Direção coreográfica de Alex Soares; preparação do Coral Lírico, de Hernán Sánchez e direção geral, de Cláudia Malta.

“A Hora e a Vez”, para o crítico literário Antonio Candido (1918-2017), é a obra-prima de Sagarana. O regional encontrando o universal.

O primeiro filme (1965), de Roberto Santos, venceu o Festival de Brasília em 1966.

O segundo (2011), de Vinícius Coimbra, ganhou o Festival do Rio, no mesmo ano, mas só foi lançado em 2015.

Rufo Herrera traz Guimarães Rosa para dentro da obra que, como narrador, caminha pelo sertão.

“Minha opção por ‘A Hora e a Vez de Augusto Matraga’ devo-a à minha vivenciada identificação com o universo rosiano”.

O sertão de João Guimarães Rosa, de Minas, não é o sertão de Jorge Amado, Glauber Rocha e da Bahia.

Não é o Velho Oeste de Clint Eastwood e dos Estados Unidos.

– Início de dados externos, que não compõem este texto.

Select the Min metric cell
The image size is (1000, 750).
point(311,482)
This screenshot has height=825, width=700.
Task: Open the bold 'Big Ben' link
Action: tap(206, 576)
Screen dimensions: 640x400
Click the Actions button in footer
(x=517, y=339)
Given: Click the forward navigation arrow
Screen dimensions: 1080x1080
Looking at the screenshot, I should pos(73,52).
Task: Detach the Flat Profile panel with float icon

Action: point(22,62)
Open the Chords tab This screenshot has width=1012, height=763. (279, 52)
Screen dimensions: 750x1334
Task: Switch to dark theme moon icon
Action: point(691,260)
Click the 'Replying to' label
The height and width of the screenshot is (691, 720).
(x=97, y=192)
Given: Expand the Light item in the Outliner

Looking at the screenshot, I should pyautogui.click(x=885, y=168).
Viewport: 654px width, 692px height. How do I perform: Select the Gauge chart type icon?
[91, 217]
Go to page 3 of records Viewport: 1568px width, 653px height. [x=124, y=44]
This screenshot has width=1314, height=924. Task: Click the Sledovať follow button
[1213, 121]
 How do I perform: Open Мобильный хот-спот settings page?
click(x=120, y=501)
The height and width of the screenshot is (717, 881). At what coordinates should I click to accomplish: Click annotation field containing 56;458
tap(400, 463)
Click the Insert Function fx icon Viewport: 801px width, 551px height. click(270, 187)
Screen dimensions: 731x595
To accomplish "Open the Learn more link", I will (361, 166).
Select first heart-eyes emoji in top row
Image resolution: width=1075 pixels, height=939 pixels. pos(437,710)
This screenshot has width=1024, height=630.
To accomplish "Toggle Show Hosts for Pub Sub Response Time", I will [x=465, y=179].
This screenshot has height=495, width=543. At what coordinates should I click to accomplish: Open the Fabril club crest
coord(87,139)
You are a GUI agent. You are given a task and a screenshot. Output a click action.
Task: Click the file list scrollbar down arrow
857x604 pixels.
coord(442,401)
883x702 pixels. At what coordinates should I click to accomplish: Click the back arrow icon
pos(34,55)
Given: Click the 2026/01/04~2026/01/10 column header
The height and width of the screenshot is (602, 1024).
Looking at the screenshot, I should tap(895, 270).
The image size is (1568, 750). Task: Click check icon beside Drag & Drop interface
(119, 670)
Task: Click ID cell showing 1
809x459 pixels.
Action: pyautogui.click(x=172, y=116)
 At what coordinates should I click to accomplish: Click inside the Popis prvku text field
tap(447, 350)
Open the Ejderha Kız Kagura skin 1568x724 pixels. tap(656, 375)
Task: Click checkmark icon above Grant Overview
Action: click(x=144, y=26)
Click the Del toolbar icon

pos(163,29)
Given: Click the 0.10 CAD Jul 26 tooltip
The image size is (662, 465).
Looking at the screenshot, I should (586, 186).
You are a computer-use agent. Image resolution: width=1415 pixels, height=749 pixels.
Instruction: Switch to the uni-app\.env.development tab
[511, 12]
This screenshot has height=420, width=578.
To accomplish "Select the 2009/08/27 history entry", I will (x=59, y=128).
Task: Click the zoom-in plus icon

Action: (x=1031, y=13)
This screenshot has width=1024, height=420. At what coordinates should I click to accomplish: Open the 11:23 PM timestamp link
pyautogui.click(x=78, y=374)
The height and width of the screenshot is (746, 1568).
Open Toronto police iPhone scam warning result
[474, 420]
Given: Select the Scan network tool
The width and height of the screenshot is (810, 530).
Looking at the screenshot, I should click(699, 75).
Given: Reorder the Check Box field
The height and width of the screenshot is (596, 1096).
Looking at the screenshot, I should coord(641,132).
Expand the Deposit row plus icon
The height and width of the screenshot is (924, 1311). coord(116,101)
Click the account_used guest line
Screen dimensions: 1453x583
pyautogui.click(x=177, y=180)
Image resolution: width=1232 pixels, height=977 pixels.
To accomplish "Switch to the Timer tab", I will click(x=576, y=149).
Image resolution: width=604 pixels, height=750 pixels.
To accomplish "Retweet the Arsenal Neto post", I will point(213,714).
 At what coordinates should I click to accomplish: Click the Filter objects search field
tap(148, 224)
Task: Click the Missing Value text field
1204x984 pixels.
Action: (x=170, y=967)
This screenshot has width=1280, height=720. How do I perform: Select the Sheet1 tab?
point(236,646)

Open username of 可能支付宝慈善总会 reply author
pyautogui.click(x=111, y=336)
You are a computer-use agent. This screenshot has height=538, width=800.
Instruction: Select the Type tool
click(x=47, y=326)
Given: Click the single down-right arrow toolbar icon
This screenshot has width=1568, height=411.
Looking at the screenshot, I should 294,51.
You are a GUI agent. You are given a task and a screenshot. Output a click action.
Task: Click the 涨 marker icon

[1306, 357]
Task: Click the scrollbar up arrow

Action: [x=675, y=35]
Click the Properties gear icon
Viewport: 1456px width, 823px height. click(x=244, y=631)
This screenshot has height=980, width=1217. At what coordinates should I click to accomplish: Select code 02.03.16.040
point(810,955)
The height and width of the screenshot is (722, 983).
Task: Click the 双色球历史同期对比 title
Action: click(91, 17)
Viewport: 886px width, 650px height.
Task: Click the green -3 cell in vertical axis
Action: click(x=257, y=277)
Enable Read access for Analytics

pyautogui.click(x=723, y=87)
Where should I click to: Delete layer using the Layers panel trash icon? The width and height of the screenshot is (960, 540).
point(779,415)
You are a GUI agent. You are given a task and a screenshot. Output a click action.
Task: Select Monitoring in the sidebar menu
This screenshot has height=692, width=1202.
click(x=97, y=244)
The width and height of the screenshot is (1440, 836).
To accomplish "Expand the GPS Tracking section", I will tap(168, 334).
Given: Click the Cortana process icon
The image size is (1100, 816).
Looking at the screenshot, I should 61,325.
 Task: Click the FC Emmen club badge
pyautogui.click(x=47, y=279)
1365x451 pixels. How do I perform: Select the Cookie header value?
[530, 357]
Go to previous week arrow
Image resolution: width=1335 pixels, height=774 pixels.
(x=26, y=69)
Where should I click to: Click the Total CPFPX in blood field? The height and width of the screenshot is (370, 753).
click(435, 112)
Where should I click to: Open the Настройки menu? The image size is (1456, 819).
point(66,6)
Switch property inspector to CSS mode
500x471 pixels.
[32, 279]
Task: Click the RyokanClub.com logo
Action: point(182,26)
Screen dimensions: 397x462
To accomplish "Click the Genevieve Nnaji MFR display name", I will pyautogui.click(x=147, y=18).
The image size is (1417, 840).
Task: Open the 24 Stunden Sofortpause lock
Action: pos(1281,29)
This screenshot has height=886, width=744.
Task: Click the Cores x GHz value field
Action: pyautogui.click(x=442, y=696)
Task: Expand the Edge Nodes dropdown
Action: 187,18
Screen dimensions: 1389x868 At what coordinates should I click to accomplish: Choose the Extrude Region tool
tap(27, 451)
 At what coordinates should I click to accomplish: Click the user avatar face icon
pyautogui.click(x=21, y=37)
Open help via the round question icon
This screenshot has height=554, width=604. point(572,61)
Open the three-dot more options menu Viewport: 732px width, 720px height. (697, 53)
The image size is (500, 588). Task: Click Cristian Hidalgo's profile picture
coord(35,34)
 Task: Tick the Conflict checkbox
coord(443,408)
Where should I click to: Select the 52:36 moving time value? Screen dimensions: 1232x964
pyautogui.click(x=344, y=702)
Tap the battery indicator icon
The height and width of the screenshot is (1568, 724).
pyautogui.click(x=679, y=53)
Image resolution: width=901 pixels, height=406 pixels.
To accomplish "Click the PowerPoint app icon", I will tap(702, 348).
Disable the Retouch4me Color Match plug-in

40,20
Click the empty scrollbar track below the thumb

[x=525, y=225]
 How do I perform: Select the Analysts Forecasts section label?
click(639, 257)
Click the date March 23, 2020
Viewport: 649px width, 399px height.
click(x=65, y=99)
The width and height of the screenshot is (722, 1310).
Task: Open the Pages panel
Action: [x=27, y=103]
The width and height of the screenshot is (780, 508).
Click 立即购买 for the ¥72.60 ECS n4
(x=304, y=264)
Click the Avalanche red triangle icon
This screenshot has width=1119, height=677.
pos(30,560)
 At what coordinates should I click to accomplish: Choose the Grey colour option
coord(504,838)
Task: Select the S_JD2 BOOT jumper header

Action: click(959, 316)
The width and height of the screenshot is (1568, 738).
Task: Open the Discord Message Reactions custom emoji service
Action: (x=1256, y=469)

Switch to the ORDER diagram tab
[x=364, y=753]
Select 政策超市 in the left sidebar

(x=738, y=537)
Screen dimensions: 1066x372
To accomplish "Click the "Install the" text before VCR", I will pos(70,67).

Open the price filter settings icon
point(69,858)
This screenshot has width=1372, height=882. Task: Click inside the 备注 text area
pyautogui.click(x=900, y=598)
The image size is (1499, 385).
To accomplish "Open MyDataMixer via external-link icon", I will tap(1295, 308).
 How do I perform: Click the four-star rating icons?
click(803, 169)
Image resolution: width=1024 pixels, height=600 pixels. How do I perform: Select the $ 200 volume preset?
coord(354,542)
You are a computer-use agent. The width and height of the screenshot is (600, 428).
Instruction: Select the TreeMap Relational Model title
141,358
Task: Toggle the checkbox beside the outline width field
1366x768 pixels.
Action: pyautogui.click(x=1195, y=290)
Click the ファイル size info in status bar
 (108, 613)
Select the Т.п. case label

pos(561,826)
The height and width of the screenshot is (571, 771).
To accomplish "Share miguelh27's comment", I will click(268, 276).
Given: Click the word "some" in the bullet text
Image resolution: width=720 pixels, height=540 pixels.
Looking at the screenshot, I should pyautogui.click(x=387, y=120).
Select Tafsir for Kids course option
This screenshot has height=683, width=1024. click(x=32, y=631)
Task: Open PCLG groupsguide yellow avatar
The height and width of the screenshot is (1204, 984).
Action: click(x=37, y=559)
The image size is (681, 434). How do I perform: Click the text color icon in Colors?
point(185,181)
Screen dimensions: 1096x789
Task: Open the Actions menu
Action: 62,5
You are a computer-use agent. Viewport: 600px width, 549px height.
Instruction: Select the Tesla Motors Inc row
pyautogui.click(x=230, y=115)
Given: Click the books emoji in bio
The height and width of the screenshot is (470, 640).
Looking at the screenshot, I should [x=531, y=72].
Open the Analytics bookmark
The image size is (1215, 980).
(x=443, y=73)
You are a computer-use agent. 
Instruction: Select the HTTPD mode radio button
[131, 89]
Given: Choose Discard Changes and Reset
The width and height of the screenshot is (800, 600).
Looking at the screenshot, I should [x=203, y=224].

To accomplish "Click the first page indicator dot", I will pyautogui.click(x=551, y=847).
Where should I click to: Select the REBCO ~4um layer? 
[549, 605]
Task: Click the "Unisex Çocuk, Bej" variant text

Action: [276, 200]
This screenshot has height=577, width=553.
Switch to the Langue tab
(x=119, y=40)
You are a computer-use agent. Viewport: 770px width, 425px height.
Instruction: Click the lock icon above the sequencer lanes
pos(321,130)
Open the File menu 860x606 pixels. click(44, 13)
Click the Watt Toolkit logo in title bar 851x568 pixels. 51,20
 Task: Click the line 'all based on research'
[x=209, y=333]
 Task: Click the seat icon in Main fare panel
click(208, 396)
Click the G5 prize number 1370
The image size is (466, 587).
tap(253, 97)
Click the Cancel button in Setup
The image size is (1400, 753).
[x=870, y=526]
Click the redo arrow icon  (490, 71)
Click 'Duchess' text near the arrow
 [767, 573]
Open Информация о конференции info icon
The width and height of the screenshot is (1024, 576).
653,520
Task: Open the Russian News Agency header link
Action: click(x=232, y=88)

É a terra de coronéis, cangaceiros, sertanejos, justiceiros e pistoleiros, no dilema entre o livre-arbítrio e o determinismo; suas consequências, ainda mais violentas e injustas.

O sertão da ópera Matraga não é o sertão de Antônio Conselheiro.

É personagem como a terra, o homem e a luta, em Os Sertões, de Euclides da Cunha.

Para a diretora, Rita Clemente, “temos acima de tudo, Teatro, sim, com ‘T’ maiúsculo. Não existe apenas um modo de se fazer óperas. Há muitas maneiras e algumas sequer conhecemos”.